What is being asked:
Please arrange the lines below as a Markdown table with the columns "Row" and "Line", numbering each row and omitting blank lines.

Entries provided:
=-=-=

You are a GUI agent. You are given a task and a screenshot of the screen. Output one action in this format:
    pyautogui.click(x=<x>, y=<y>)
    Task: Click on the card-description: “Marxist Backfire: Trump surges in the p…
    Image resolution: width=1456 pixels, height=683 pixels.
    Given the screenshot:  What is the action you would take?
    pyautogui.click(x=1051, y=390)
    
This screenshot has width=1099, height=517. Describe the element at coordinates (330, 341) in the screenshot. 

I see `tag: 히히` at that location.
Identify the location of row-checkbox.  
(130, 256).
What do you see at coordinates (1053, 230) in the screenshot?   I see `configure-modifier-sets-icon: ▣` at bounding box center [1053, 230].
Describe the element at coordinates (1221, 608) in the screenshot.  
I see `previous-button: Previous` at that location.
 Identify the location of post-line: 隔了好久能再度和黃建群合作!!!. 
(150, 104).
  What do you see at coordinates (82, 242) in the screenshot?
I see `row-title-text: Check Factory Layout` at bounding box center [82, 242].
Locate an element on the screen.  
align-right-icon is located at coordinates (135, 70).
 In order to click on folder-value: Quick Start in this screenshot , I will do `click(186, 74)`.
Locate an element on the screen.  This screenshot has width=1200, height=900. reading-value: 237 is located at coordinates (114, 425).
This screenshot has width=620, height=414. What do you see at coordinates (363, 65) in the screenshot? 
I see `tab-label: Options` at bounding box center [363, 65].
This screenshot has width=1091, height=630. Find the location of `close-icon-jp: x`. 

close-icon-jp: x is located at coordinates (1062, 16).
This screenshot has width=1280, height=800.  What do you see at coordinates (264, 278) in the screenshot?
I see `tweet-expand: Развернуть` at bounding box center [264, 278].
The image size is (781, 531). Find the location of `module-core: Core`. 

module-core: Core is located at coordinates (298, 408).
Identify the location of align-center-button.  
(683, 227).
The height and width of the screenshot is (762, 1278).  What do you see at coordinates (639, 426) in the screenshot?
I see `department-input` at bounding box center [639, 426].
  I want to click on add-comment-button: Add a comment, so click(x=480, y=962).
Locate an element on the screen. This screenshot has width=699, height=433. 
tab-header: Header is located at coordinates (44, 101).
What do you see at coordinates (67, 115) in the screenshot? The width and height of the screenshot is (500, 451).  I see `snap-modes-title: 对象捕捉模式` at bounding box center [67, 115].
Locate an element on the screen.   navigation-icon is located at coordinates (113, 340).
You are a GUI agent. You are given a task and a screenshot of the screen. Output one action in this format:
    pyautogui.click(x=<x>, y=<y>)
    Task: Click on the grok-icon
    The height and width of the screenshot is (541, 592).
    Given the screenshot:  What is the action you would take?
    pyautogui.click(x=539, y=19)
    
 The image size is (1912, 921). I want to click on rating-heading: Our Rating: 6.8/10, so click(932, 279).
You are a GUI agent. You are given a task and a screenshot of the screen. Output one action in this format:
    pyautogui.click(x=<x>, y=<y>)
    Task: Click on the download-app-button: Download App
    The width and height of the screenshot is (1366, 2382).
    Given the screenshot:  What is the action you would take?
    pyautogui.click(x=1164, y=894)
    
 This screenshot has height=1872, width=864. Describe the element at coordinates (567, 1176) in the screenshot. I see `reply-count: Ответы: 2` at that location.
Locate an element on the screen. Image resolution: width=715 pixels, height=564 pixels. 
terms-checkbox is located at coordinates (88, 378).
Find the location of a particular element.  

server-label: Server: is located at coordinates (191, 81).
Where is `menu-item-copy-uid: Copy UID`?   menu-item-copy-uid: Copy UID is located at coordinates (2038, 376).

=-=-=

Answer section:
| Row | Line |
|---|---|
| 1 | You are a GUI agent. You are given a task and a screenshot of the screen. Output one action in this format: |
| 2 |     pyautogui.click(x=<x>, y=<y>) |
| 3 |     Task: Click on the card-description: “Marxist Backfire: Trump surges in the p… |
| 4 |     Image resolution: width=1456 pixels, height=683 pixels. |
| 5 |     Given the screenshot:  What is the action you would take? |
| 6 |     pyautogui.click(x=1051, y=390) |
| 7 | This screenshot has width=1099, height=517. Describe the element at coordinates (330, 341) in the screenshot.  |
| 8 | I see `tag: 히히` at that location. |
| 9 | Identify the location of row-checkbox.   |
| 10 | (130, 256). |
| 11 | What do you see at coordinates (1053, 230) in the screenshot?   I see `configure-modifier-sets-icon: ▣` at bounding box center [1053, 230]. |
| 12 | Describe the element at coordinates (1221, 608) in the screenshot.   |
| 13 | I see `previous-button: Previous` at that location. |
| 14 |  Identify the location of post-line: 隔了好久能再度和黃建群合作!!!.  |
| 15 | (150, 104). |
| 16 |   What do you see at coordinates (82, 242) in the screenshot? |
| 17 | I see `row-title-text: Check Factory Layout` at bounding box center [82, 242]. |
| 18 | Locate an element on the screen.   |
| 19 | align-right-icon is located at coordinates (135, 70). |
| 20 |  In order to click on folder-value: Quick Start in this screenshot , I will do `click(186, 74)`. |
| 21 | Locate an element on the screen.  This screenshot has width=1200, height=900. reading-value: 237 is located at coordinates (114, 425). |
| 22 | This screenshot has width=620, height=414. What do you see at coordinates (363, 65) in the screenshot?  |
| 23 | I see `tab-label: Options` at bounding box center [363, 65]. |
| 24 | This screenshot has width=1091, height=630. Find the location of `close-icon-jp: x`.  |
| 25 | close-icon-jp: x is located at coordinates (1062, 16). |
| 26 | This screenshot has width=1280, height=800.  What do you see at coordinates (264, 278) in the screenshot? |
| 27 | I see `tweet-expand: Развернуть` at bounding box center [264, 278]. |
| 28 | The image size is (781, 531). Find the location of `module-core: Core`.  |
| 29 | module-core: Core is located at coordinates (298, 408). |
| 30 | Identify the location of align-center-button.   |
| 31 | (683, 227). |
| 32 | The height and width of the screenshot is (762, 1278).  What do you see at coordinates (639, 426) in the screenshot? |
| 33 | I see `department-input` at bounding box center [639, 426]. |
| 34 |   I want to click on add-comment-button: Add a comment, so click(x=480, y=962). |
| 35 | Locate an element on the screen. This screenshot has width=699, height=433.  |
| 36 | tab-header: Header is located at coordinates (44, 101). |
| 37 | What do you see at coordinates (67, 115) in the screenshot? The width and height of the screenshot is (500, 451).  I see `snap-modes-title: 对象捕捉模式` at bounding box center [67, 115]. |
| 38 | Locate an element on the screen.   navigation-icon is located at coordinates (113, 340). |
| 39 | You are a GUI agent. You are given a task and a screenshot of the screen. Output one action in this format: |
| 40 |     pyautogui.click(x=<x>, y=<y>) |
| 41 |     Task: Click on the grok-icon |
| 42 |     The height and width of the screenshot is (541, 592). |
| 43 |     Given the screenshot:  What is the action you would take? |
| 44 |     pyautogui.click(x=539, y=19) |
| 45 |  The image size is (1912, 921). I want to click on rating-heading: Our Rating: 6.8/10, so click(932, 279). |
| 46 | You are a GUI agent. You are given a task and a screenshot of the screen. Output one action in this format: |
| 47 |     pyautogui.click(x=<x>, y=<y>) |
| 48 |     Task: Click on the download-app-button: Download App |
| 49 |     The width and height of the screenshot is (1366, 2382). |
| 50 |     Given the screenshot:  What is the action you would take? |
| 51 |     pyautogui.click(x=1164, y=894) |
| 52 |  This screenshot has height=1872, width=864. Describe the element at coordinates (567, 1176) in the screenshot. I see `reply-count: Ответы: 2` at that location. |
| 53 | Locate an element on the screen. Image resolution: width=715 pixels, height=564 pixels.  |
| 54 | terms-checkbox is located at coordinates (88, 378). |
| 55 | Find the location of a particular element.   |
| 56 | server-label: Server: is located at coordinates (191, 81). |
| 57 | Where is `menu-item-copy-uid: Copy UID`?   menu-item-copy-uid: Copy UID is located at coordinates (2038, 376). |